When we turn to stage two of the Alice analysis and scrutinize the claim elements more microscopically, we find nothing sufficient to remove the claims from the class of subject matter ineligible for patenting. Most obviously, limiting the claims to the particular technological environment of power-grid monitoring is, without more, insufficient to transform them into patent-eligible applications of the abstract idea at their core. More particularly, a large portion of the lengthy claims is devoted to enumerating types of information and information sources available within the power-grid environment. But merely selecting information, by content or source, for collection, analysis, and display does nothing significant to differentiate a process from ordinary mental processes, whose implicit exclusion from § 101 undergirds the information-based category of abstract ideas.

The claims in this case do not even require a new source or type of information, or new techniques for analyzing it. As a result, they do not require an arguably inventive set of components or methods, such as measurement devices or techniques, that would generate new data. They do not invoke any assertedly inventive programming. Merely requiring the selection and manipulation of information—to provide a “humanly comprehensible” amount of information useful for users—by itself does not transform the otherwise-abstract processes of information collection and analysis.

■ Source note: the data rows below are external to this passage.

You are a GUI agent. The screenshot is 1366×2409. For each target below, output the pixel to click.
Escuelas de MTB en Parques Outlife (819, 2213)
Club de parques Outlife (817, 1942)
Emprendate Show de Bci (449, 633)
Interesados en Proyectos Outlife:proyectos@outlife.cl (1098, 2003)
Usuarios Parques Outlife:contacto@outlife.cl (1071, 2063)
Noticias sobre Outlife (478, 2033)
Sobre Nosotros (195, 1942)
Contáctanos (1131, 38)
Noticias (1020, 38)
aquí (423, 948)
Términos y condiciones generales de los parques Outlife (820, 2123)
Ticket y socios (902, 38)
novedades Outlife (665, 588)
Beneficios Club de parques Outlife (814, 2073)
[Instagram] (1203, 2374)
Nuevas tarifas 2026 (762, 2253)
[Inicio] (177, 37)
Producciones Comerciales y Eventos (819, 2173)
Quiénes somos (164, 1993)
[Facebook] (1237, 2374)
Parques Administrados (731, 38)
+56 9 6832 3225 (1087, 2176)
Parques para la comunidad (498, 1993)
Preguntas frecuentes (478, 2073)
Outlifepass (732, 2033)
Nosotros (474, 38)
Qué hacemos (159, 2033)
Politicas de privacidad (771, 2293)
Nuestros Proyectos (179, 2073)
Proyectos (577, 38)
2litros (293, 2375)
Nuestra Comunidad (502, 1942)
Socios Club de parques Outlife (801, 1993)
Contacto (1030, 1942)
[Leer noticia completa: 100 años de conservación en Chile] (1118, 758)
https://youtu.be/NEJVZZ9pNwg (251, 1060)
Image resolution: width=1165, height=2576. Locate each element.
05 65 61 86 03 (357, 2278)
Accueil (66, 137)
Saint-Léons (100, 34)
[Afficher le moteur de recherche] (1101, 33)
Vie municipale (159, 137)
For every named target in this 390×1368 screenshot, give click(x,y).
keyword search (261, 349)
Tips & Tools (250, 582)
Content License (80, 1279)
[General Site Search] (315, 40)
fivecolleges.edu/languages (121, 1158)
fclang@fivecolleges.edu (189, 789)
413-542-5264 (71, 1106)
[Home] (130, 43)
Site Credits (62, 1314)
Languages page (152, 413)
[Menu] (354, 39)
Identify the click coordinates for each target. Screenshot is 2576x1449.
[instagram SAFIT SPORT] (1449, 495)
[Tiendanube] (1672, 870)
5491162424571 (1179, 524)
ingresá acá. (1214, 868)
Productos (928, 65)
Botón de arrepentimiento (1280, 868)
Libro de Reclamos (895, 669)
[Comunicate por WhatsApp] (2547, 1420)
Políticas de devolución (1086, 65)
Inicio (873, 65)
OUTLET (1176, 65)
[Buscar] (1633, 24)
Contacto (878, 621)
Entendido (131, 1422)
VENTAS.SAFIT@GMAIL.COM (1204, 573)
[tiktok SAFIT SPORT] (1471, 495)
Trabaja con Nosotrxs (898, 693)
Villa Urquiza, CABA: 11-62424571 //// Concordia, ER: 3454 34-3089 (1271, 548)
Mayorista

Inquiry therefore must turn to any requirements for how the desired result is achieved. But in this case the claims’ invocation of computers, networks, and displays does not transform the claimed subject matter into patent-eligible applications. The claims at issue do not require any nonconventional computer, network, or display components, or even a “non-conventional and non­generic arrangement of known, conventional pieces,” but merely call for performance of the claimed information collection, analysis, and display functions “on a set of generic computer components” and display devices. Nothing in the claims, understood in light of the specification, requires anything other than off-the-shelf, conventional computer, network, and display technology for gathering, sending, and presenting the desired information. That is so even as to the claim requirement of “displaying concurrent visualization” of two or more types of information, even if under­stood to require time-synchronized display: nothing in the patent contains any suggestion that the displays needed for that purpose are anything but readily available. We have repeatedly held that such invocations of computers and networks that are not even arguably inventive are “insufficient to pass the test of an inventive concept in the application” of an abstract idea.